Fantasing about Gregory’s possible intellectual ruminations doesn’t help visitors to her show make sense of it - for it is the spectators who should be ‘emancipated’ from mental inaction, not the artist. However Shand is more valuable when he talks about the variety of contemporary abstraction he believes Gregory’s work to be part of:

Rather than point, line and plane, for example,…(it) tends to deal in intersecting vectors such as time, site, frame. It is a space rather than a place; directed outward rather than inward; formless rather than formal; contaminated rather than pure.(E.V., p.11)

At the Gus Fisher I think this is partially true. Especially in regard to frame, but not to site. Or formlessness but not to time. Space, and not contamination. According to Shand the Gallery Two experience Gregory provides involves a nonpassivity you don’t get with so-called formalist artworks. They ‘emanicpate’ viewers’ imaginations in a way that the older, more conventional abstract artworks can’t.

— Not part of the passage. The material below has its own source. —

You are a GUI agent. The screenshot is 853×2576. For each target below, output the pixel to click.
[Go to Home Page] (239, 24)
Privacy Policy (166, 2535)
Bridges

Greg O’Brien’s text (a sequence of titled paragraphs, like mini-chapters), after Shand, is all frothy bubbles. It makes tenuous connections to other disciplines to examine the procedural aspects of Gregory’s practice - claiming that the work is akin to music and Chinese painting without clarifying in any vividly palpable sense why - only that it is ‘process’. More than with Shand, it is really more about himself as writer-creator than Nuala Gregory the artist-subject. Although I sharply disagree with aspects of Shand’s discussion he is admirably thorough in dwelling on certain issues close to the practice, and makes very sure his own personal interests don’t get in the way.

Considering how hard it is to prepare catalogue writing before an exhibition is actually up, the Gus Fisher staff, writers, design team and artist have done well getting this book out on time. It is a better looking publication than the show itself and an engrossing document in so far that the essays are not esoteric - the language (ie.terminology) is clear - and the discussions are perfect for stimulating conversation. They are unwittingly provocative, as I’ve indicated, by virtue of their sometimes outrageous claims.

However, nimble and focussed writing (as some of it is - thinking of Shand) cannot save art that does not generate a memorable physical and mental experience in its own right. The catalogue reading should come after, not before, the viewing experience, and so because these essays are written with no detailed discussion of the specifics of the hang, they are doomed to fail. They can only help legitimise tasty images isolated within a publication - not pull up a sinking installation that has some lovely details but which is incoherent spatially.

That incoherence might be intended, but it is - as I’ve tried to show - poorly argued for. It is a shame Gregory didn’t have a conventional, less ambitious (read ‘less pretentious’) presentation of the best most organic lithographs, framed and lined up in rows on the gallery walls to create a compelling visitor experience. This exhibition indicates she is out of her depth. Unfortunate.